The number of people being struck down by the flu has dropped by 95 percent, according to official data, having fallen to levels not seen in more than 130 years.
According to a new report from the Sunday Times, in the second week of January - a period that is usually the peak of the flu season - the number of flu-like illnesses reported to GPs was just 1.1 per 100,000 people.
This is compared to a five-year average rate of 27 per 100,000 people.
Speaking to the newspaper, Simon de Lusignan - professor of primary care at the University of Oxford and director of the Royal College of GPs research and surveillance centre, which focuses on flu - said influenza has now been 'almost completely wiped out'.
He added: "I cannot think of a year this has happened."
John McCauley, director of the World Health Organisation's collaborating centre for reference and research on influenza, said: "The last time we had evidence of such low rates was when we were still just counting influenza deaths, and that was in 1888, before the 1889-90 flu pandemic."
And believe it or not, it is believed that the coronavirus pandemic has played an unlikely part in the dramatic fall in numbers, largely because increased hygiene has left flu germs nowhere to go.
Professor Martin Marshall, chairman of the Royal College of GPs, told the Sunday Times that the various health measures taken to combat Covid-19 are likely to be the main factor behind the drop in cases.
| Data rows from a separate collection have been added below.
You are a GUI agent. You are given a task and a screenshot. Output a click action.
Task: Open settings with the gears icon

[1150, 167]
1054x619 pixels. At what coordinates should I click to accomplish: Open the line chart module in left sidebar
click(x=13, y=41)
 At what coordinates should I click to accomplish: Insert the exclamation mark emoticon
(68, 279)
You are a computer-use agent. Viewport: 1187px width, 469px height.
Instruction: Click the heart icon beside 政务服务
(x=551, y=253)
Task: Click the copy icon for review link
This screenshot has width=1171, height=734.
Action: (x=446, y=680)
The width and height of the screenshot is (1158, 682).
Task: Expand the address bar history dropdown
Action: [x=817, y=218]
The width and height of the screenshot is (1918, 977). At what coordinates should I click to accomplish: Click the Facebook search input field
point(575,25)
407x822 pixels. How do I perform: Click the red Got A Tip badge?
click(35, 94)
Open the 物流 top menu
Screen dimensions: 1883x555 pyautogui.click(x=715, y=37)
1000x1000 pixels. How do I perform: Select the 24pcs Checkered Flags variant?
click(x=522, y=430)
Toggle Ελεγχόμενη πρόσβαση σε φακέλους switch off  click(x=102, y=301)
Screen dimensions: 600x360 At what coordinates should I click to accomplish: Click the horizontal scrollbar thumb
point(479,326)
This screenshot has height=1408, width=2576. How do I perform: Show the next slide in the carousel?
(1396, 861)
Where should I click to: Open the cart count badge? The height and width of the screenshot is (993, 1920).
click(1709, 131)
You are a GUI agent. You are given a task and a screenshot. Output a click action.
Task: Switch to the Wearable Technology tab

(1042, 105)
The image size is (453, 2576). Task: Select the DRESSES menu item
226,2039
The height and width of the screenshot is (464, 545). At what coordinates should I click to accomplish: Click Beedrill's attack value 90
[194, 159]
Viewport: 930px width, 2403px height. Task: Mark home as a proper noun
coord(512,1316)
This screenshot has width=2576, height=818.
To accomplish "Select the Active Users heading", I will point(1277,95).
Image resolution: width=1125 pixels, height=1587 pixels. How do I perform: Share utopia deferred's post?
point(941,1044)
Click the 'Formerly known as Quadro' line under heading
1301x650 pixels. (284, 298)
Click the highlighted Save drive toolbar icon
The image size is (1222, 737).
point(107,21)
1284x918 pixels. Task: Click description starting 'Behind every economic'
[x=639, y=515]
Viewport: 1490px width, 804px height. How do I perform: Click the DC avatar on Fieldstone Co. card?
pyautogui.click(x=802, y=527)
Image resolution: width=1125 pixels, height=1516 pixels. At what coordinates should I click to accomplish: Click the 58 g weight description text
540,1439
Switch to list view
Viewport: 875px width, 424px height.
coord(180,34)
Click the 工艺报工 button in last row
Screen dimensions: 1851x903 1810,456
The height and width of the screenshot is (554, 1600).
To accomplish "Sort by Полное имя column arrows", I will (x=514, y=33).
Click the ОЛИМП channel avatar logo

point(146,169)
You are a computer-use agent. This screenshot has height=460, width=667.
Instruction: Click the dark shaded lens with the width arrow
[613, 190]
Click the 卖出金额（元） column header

Scientists hope that the disruption of the cold, flu and virus seasons over the past year could help reveal new information about their behaviour and transmission, such as how they respond to health measures, how they interact and more.
Speaking to Nature.com last month, Sonja Olsen - an epidemiologist at the National Center for Immunization and Respiratory Diseases, which is part of the US Centers for Disease Control and Prevention (CDC) in Atlanta, Georgia - said: "This is a natural experiment for so many respiratory viruses."
Virologist Richard Webby at St Jude's hospital in Memphis, Tennessee, also said the disruption to international travel may have also played a part, as flu typically travels around the world from one winter to another, while also maintaining a lower, but year-round, presence in the tropics.
He said: "I don't think we can put it all down to mask wearing and social distancing."